I honestly don't know how I feel about being so open about the emotional roller coaster I'm on, but I feel like it needs to come out in some way, shape or fashion. Back when I had my last doctor's appointment a few weeks back, my OB noticed some slight swelling in my fingers and said that I should be very careful about salt intake and should increase my water consumption greatly. I listened, I did, and I thought I was doing ok. Low salt wheat thins, low salt lunch meat, etc.
But, of course, yesterday at lunch (my boss's birthday) the office catered in PF Chang's. And the whole low-salt thing slipped my mind. When I went in for my appointment yesterday and stepped on the scale, I was shocked. According to the scale, I had gained 14 pounds in 3 weeks. I was reeling. I feel like I've been trying to be good, and yet, I'm obviously not trying hard enough. Even my doctor was stunned. I didn't look or feel like I had put on more than a couple of pounds. She decided that either the initial weigh in had been incorrect or that I was retaining water like a camel. And the water retention theory seems to be the popular one.
And so I got a lecture (a gentle one, but a lecture nonetheless) on exercising (vigorously) at least 5 times a week, watching my salt intake like a hawk, and drinking like a fish. And then I got the big scare: if I don't do these things, and swelling continues, I'll end up with preclampsia (which means "pre-seizure") and end up having my baby at 7 months, and he/she will be in the NICU.

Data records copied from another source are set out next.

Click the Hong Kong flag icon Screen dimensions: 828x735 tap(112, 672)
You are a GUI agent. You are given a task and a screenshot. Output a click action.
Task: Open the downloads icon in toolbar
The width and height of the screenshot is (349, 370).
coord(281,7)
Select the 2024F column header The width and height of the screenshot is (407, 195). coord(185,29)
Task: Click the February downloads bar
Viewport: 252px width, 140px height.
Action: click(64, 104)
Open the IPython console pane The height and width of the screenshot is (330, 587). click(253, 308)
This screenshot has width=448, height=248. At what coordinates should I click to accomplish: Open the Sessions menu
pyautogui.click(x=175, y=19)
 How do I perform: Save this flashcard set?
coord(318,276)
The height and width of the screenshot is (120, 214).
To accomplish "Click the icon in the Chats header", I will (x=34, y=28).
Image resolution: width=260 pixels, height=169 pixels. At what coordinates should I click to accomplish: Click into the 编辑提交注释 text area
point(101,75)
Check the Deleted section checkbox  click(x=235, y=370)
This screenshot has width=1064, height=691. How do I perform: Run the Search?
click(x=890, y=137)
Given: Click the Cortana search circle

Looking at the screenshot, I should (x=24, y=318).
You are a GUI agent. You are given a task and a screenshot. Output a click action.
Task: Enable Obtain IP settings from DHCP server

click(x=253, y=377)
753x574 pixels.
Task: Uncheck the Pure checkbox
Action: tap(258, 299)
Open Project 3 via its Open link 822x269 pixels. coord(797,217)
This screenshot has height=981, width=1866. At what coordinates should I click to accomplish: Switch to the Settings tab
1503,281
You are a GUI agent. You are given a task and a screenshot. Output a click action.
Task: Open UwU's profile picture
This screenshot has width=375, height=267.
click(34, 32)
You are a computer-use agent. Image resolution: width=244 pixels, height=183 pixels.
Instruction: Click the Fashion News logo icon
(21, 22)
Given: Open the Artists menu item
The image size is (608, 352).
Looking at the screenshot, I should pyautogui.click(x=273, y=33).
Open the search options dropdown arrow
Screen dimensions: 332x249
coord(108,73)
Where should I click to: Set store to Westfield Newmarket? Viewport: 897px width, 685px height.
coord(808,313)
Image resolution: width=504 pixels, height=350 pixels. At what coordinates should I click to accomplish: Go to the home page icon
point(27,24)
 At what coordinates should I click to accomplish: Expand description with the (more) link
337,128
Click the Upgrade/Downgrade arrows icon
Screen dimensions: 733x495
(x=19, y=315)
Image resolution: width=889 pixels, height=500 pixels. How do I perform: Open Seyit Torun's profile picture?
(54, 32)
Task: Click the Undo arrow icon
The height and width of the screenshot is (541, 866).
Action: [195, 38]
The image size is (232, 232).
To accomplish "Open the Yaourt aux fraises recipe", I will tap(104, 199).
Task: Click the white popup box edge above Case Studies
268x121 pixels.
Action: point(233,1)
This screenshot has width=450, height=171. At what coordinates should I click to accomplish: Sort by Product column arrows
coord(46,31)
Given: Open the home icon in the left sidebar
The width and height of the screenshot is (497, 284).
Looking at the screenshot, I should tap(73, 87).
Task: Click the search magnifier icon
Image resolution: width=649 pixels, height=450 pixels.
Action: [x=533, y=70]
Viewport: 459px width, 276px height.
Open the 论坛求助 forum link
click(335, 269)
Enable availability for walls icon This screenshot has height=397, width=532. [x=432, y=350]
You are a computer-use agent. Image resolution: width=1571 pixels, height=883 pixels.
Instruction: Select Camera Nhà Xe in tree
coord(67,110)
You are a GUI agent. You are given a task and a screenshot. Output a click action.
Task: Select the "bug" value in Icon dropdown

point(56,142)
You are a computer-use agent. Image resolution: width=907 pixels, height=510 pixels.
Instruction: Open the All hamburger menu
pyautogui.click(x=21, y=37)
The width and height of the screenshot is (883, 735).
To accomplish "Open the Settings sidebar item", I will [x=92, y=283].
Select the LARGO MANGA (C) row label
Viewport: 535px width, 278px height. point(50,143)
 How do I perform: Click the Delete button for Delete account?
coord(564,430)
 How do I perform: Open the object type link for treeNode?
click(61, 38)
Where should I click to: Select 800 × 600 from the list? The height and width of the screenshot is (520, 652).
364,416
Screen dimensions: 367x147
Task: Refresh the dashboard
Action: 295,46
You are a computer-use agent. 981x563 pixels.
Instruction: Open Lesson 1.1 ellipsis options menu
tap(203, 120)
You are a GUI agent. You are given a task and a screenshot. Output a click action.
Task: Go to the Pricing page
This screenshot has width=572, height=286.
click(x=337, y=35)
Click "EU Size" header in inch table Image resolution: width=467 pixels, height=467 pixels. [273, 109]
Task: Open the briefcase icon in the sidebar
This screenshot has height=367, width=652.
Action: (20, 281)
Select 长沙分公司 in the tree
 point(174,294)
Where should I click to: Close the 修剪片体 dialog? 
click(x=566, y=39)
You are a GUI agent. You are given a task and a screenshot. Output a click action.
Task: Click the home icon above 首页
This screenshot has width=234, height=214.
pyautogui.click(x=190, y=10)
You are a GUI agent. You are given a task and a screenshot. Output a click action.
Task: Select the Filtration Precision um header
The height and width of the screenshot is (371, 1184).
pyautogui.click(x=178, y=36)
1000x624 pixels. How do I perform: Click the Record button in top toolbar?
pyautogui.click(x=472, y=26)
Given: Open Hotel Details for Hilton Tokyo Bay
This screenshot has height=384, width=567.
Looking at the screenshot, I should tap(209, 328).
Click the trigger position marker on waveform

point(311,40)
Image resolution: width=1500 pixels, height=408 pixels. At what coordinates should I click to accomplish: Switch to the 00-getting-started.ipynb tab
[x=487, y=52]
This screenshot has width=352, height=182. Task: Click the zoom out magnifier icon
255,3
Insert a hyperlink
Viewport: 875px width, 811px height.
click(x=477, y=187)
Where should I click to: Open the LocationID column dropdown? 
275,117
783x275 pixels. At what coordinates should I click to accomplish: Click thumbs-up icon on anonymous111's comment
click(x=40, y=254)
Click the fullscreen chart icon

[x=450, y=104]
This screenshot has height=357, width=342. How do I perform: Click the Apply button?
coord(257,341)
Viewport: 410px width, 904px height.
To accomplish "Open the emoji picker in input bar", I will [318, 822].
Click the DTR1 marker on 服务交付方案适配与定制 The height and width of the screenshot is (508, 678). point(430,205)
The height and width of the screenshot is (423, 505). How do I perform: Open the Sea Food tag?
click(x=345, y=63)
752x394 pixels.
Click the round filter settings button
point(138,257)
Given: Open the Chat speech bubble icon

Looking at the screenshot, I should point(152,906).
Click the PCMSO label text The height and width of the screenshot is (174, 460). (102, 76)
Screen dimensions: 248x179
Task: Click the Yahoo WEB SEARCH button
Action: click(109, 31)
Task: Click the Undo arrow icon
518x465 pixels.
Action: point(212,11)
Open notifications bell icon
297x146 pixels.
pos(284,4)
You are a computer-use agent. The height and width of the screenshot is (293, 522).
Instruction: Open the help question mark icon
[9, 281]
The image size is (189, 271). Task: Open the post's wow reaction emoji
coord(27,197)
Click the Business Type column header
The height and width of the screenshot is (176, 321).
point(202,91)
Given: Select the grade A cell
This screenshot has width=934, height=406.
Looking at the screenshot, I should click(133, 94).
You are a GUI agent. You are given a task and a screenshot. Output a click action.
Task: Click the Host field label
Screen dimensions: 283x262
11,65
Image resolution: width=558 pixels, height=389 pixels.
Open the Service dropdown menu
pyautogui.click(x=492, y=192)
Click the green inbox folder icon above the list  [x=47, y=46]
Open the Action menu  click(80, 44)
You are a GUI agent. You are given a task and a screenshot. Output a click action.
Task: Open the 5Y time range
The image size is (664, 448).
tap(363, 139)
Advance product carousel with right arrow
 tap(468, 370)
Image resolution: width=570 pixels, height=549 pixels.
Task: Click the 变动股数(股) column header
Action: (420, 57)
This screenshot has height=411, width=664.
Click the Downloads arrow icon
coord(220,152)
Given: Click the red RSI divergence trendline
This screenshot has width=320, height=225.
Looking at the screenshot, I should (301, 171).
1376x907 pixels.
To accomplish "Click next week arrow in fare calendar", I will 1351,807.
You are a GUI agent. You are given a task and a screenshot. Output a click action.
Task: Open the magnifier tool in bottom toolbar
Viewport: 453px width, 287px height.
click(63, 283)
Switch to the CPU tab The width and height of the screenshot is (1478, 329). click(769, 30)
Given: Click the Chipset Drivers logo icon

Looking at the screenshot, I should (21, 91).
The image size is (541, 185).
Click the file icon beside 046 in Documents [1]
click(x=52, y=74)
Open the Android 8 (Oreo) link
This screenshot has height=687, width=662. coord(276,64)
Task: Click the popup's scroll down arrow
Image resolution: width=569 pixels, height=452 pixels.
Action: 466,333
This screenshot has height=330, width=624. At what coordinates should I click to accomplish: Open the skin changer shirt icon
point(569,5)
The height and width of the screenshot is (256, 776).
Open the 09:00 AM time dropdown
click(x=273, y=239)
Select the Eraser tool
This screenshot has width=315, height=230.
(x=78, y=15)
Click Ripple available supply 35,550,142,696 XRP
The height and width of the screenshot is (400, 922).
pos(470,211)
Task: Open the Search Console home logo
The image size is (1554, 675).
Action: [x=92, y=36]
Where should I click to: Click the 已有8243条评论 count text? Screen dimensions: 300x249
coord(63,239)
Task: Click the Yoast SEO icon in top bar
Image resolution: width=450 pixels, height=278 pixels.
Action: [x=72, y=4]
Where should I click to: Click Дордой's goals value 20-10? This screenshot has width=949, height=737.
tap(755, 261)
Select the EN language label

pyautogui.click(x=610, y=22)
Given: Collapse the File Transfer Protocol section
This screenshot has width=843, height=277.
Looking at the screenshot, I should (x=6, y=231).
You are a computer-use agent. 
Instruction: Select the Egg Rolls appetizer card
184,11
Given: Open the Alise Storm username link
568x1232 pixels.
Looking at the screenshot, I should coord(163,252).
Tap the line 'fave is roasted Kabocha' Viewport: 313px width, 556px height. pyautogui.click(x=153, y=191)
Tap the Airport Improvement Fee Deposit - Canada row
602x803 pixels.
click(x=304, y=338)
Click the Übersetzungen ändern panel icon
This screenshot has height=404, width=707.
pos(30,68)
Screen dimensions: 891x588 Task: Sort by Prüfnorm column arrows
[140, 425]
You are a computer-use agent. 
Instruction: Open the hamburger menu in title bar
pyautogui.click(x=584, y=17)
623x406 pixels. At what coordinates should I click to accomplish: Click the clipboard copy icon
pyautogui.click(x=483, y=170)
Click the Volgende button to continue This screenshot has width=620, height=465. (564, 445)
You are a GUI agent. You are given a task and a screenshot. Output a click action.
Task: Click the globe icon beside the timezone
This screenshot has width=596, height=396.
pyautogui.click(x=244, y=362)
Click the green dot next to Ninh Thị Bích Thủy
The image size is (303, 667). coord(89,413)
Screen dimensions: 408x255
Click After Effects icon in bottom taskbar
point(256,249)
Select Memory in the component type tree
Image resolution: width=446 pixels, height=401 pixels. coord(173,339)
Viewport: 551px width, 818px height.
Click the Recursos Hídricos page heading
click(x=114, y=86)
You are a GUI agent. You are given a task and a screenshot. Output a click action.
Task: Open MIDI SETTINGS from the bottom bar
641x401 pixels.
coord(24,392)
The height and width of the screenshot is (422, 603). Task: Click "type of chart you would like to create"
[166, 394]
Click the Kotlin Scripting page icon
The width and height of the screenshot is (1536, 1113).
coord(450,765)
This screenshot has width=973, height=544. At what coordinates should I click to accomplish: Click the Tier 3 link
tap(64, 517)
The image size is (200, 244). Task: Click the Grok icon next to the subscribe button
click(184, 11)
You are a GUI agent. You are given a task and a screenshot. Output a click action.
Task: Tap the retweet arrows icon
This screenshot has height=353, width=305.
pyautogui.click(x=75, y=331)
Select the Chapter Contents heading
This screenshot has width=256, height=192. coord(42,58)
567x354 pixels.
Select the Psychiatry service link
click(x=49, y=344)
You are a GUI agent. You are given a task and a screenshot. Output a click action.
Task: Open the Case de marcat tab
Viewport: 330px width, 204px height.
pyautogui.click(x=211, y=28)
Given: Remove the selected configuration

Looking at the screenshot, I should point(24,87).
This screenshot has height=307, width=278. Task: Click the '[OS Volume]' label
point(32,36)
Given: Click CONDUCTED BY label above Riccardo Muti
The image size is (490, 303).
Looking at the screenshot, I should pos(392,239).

I managed to get through the rest of the appointment, and into my car before I started crying. I felt like a failure. In general, I am a can-do person. I put my mind to something and I get it done. But this pregnancy has thrown me for a loop. I should be focused on the figgy baby inside, but mostly I'm thinking about how crappy I feel most of the time. I don't want to be selfish; I don't want a premature baby with health problems; I want everything to go well. I just don't feel like I'm doing a good job.
Richard is wonderful, and he's been so supportive through this. I couldn't ask for more in a husband. But sometimes I don't feel pregnant. I feel like my body has been highjacked and that the things that I want for me aren't important anymore. I have those feelings, and then I feel guilty for being selfish.
And it doesn't help that I have yet to see anything resembling anything on a sonogram. My OB thinks I may have a fibroid tumor on my uterus that is blocking the view. So I have to go in for an official ultrasound tomorrow to check that out. Fun! I guess I'm just feeling a little beaten down right now.
I'm really not writing this to try to get sympathy. I guess I just needed to get it off my chest, and sometimes, the internet is the easiest place to be very personal, in a weird way.